▶ [EJERCICIO PLANTEADO]: Transcribe tal cual el fragmento del texto sobre la espiritualidad que empieza en "Y, finalmente, el" y acaba en "de Plena Consciencia.".

▶ [TEXTO FUENTE]:

_ _ _

Y, finalmente, el prestigioso genetista Dean Hamer sostiene que la espiritualidad es una de nuestras herencias básicas, un instinto que nos proporciona un sentido de la vida, y valor para superar las dificultades y pérdidas.

Textos, todos ellos, que nos llevan a la concepción de una espiritualidad fondeada en lo más categórico de nuestro ser: la de "el espíritu encarnado".

Encarnado en cuanto un día, hace más de trece mil ochocientos millones de años, ese Aliento sobrevoló el Caos de la Creación hasta fundirse en él y darle contenido y forma de materia. Materia en la que, inerte o viva, resplandece siempre el Espíritu, aunque epifánicamente y solo cuando el hombre vive en estados de Plena Consciencia.

_ _ _

Entradas sobre coordenadas de destino:
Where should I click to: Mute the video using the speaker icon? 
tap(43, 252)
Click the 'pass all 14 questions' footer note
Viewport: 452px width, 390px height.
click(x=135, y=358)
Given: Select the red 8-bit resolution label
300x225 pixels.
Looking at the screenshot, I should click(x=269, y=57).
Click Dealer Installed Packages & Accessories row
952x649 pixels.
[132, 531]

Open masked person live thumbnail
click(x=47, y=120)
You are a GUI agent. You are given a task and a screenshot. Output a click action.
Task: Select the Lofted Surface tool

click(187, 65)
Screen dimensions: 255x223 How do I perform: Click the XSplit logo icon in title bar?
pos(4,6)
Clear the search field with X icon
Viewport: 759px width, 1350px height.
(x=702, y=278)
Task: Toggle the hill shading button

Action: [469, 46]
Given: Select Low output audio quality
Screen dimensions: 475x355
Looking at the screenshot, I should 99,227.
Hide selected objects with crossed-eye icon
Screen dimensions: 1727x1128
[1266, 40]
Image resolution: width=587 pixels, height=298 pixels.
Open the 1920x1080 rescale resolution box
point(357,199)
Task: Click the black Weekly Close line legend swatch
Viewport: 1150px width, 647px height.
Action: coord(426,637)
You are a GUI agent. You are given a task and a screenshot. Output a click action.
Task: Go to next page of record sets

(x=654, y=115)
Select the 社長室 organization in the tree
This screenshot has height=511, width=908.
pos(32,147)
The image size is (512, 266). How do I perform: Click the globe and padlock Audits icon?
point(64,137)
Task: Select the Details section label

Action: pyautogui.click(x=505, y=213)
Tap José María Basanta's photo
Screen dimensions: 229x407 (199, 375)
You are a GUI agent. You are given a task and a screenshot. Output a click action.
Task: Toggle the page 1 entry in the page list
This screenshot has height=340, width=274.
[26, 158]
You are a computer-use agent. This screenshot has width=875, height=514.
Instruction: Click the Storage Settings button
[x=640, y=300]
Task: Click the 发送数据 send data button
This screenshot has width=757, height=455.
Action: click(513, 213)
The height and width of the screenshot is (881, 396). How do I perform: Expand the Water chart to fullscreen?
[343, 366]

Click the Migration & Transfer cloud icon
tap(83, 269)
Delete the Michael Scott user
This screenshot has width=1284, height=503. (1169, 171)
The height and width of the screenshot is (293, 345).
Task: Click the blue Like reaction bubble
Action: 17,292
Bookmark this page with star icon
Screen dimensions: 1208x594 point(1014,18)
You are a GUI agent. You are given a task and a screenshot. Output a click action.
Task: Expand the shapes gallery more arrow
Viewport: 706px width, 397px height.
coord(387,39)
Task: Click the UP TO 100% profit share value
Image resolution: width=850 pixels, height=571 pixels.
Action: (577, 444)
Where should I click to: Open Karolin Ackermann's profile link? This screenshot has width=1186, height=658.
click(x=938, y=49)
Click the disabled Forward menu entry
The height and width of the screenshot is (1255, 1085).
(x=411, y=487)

_ _ _

▶ [RESULTADO]:
Y, finalmente, el prestigioso genetista Dean Hamer sostiene que la espiritualidad es una de nuestras herencias básicas, un instinto que nos proporciona un sentido de la vida, y valor para superar las dificultades y pérdidas.

Textos, todos ellos, que nos llevan a la concepción de una espiritualidad fondeada en lo más categórico de nuestro ser: la de "el espíritu encarnado".

Encarnado en cuanto un día, hace más de trece mil ochocientos millones de años, ese Aliento sobrevoló el Caos de la Creación hasta fundirse en él y darle contenido y forma de materia. Materia en la que, inerte o viva, resplandece siempre el Espíritu, aunque epifánicamente y solo cuando el hombre vive en estados de Plena Consciencia.